> _Work order_: Scan the entries for the word "agent", and copy every line where it appears.

══════════

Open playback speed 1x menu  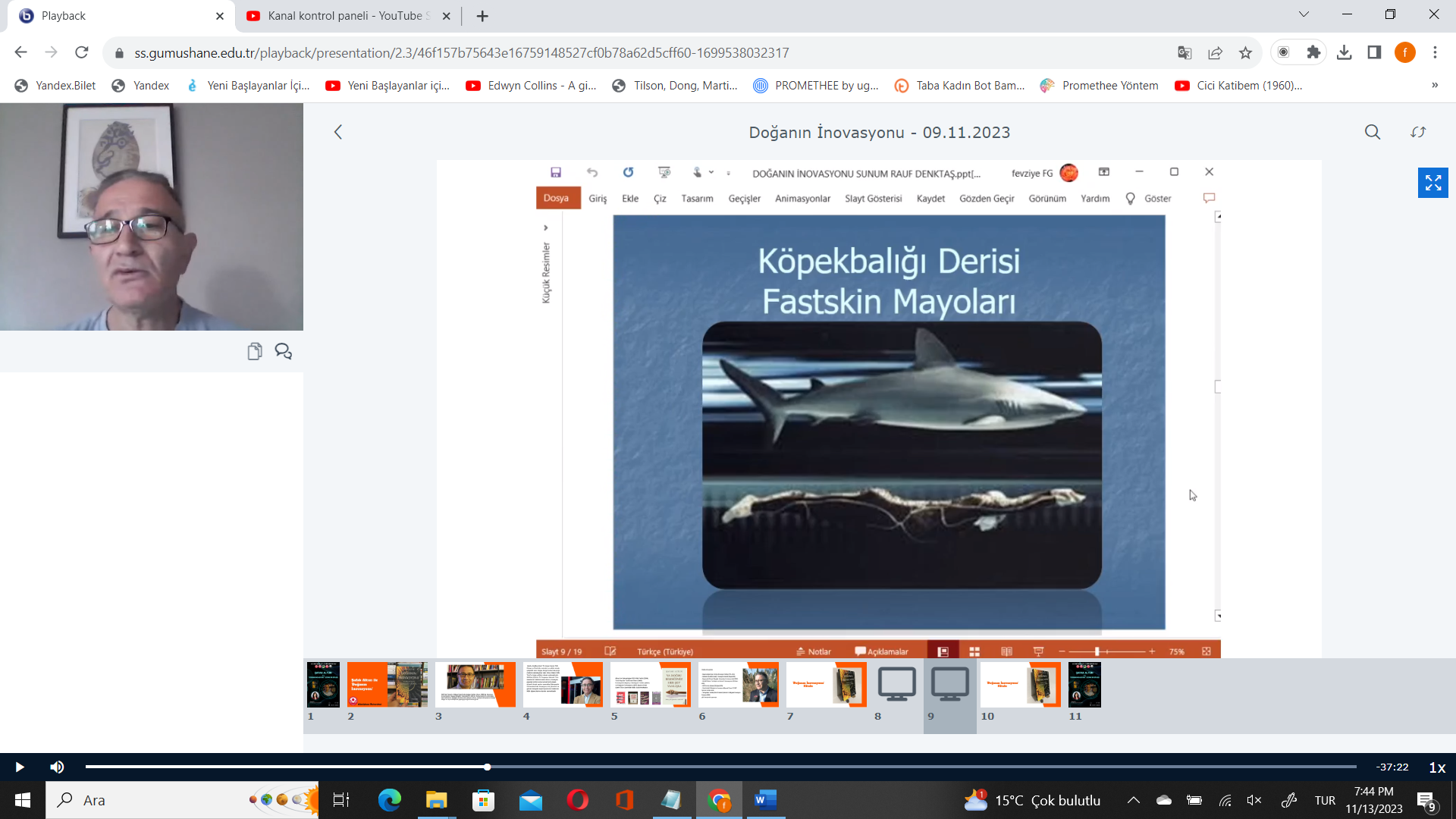(1436, 767)
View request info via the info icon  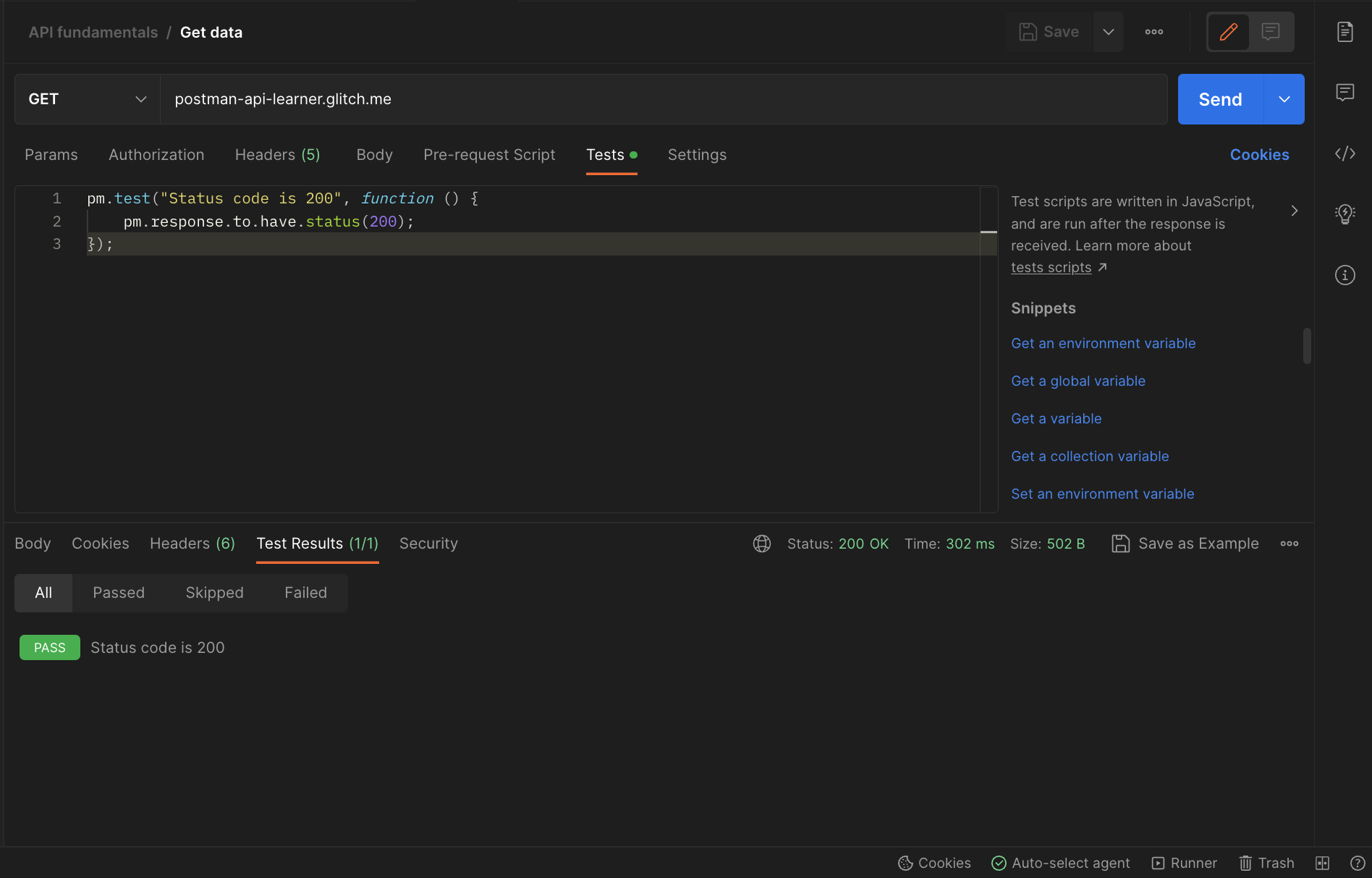pos(1345,274)
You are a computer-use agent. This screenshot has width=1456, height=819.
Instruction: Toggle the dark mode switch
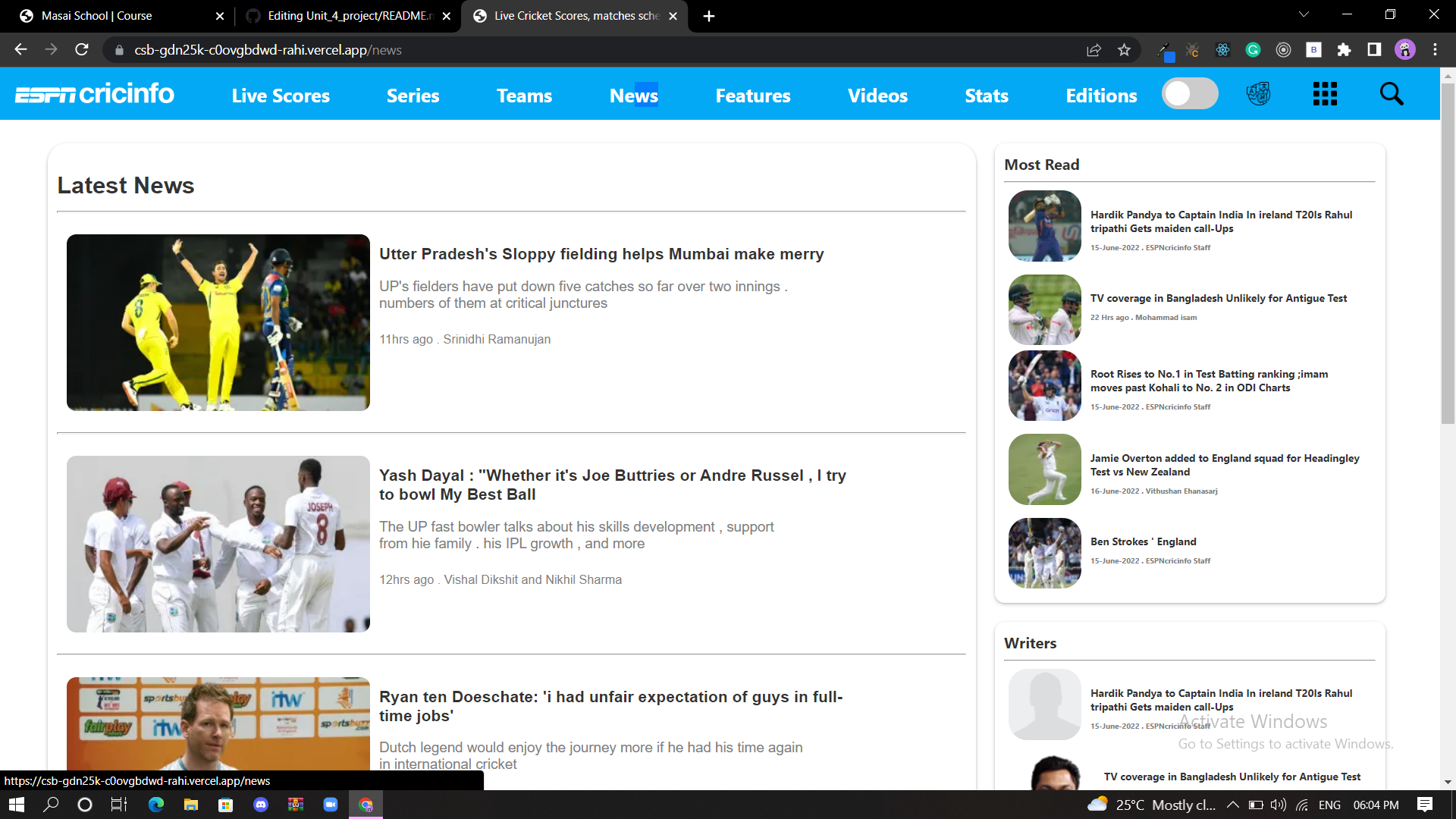[1190, 93]
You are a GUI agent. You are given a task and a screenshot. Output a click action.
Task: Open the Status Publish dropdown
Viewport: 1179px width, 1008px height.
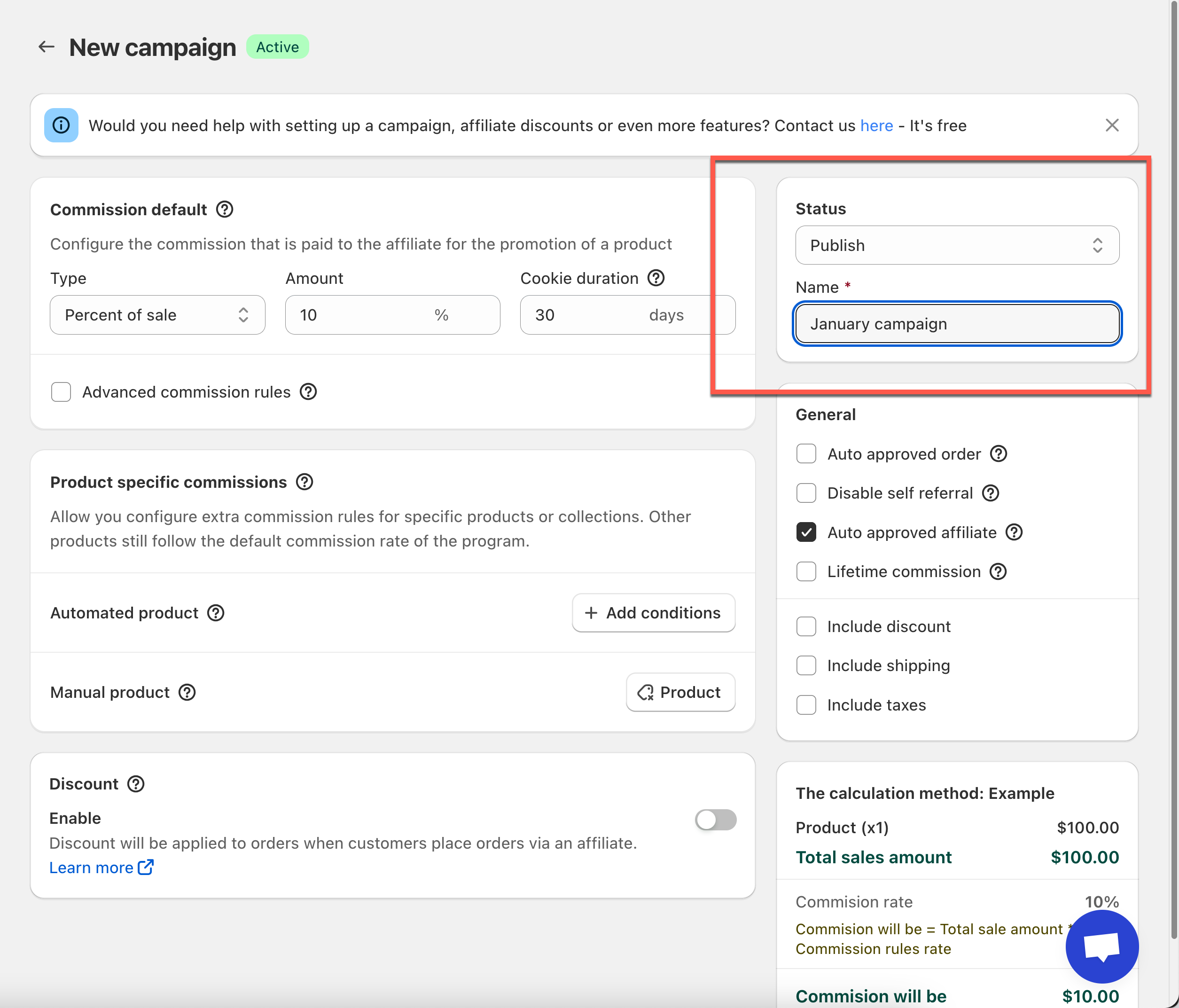coord(957,245)
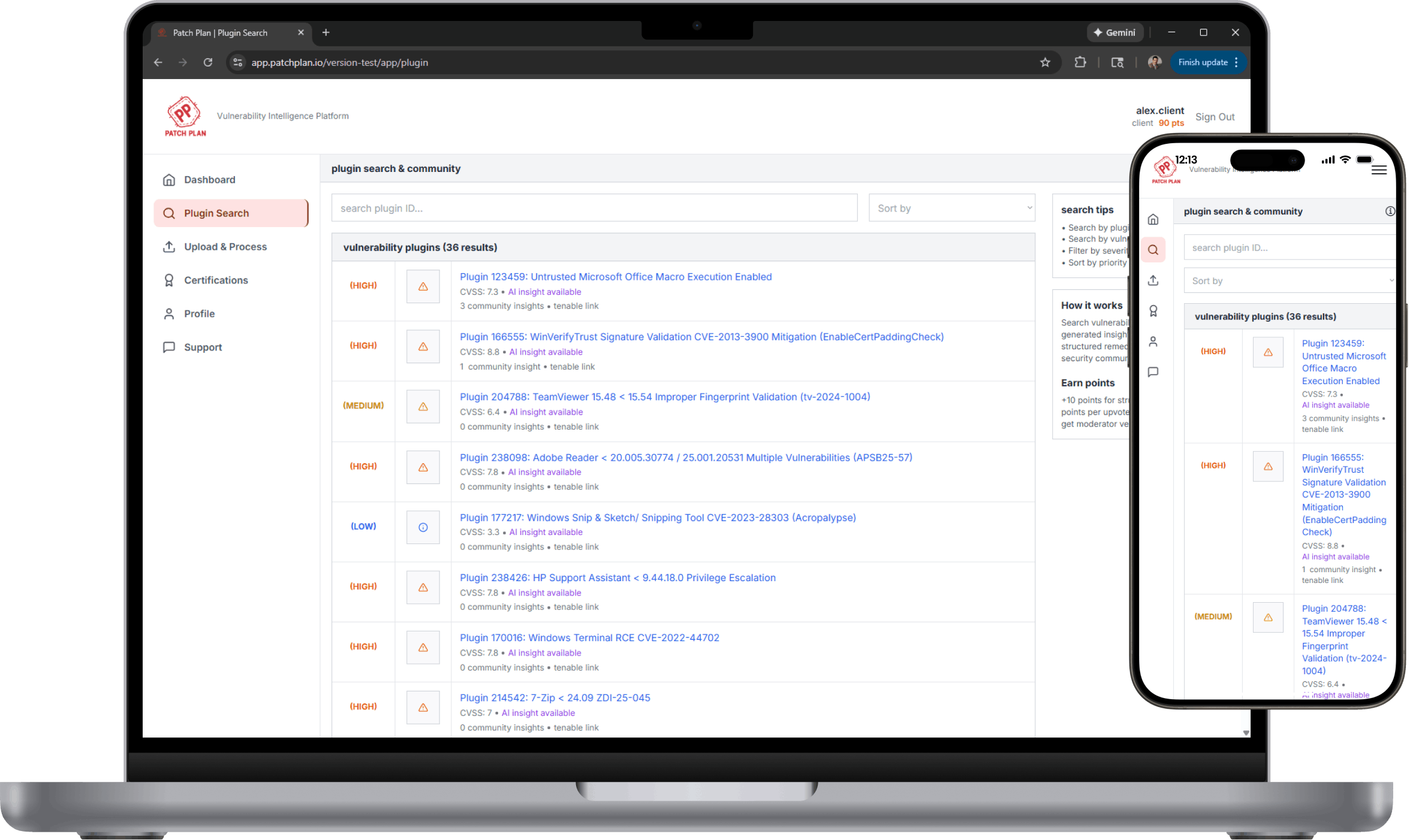
Task: Click the Sign Out link
Action: point(1215,117)
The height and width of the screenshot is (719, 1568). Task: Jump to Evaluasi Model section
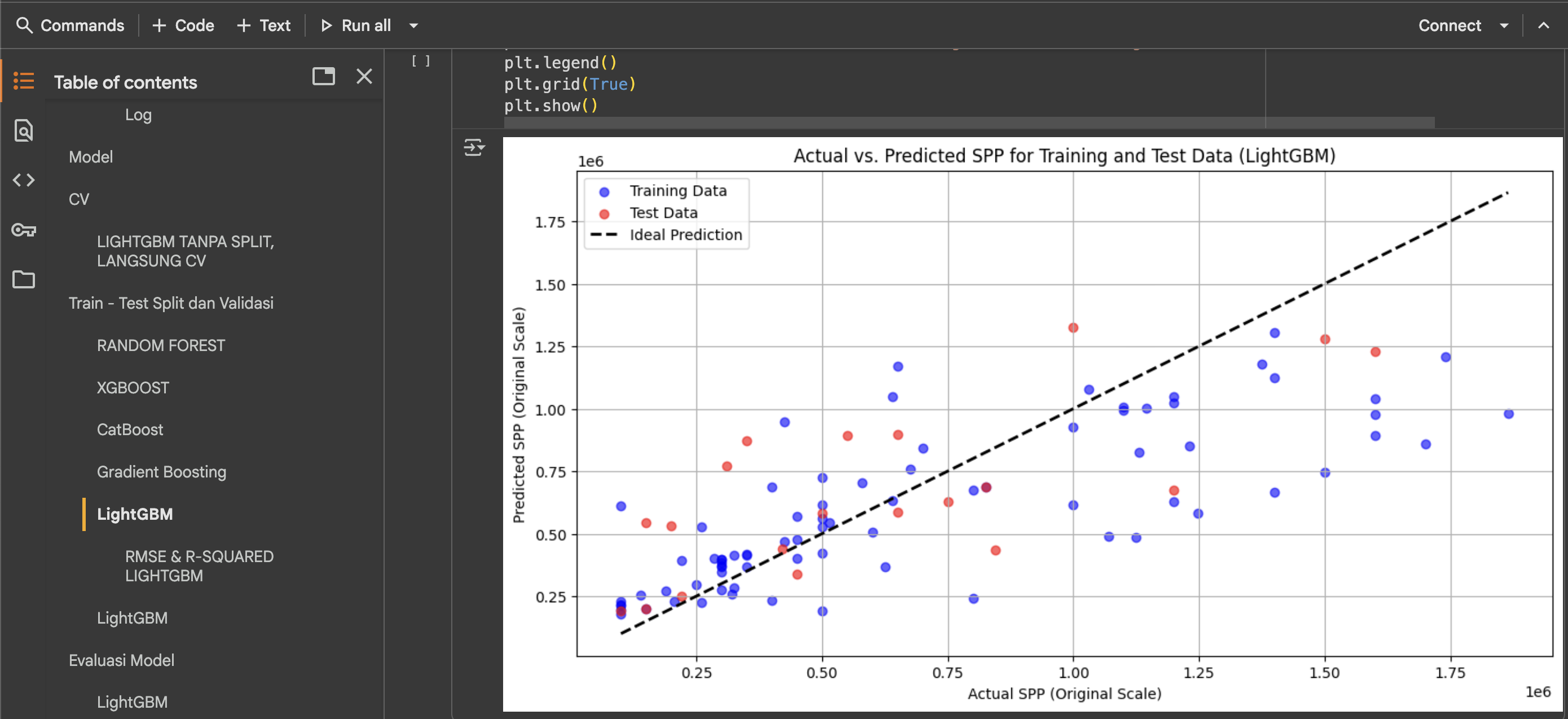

══════════

> _Written response_:
You are a computer-use agent. This screenshot has width=1456, height=819.
You are a GUI agent. You are given a task and a screenshot. Output a click action.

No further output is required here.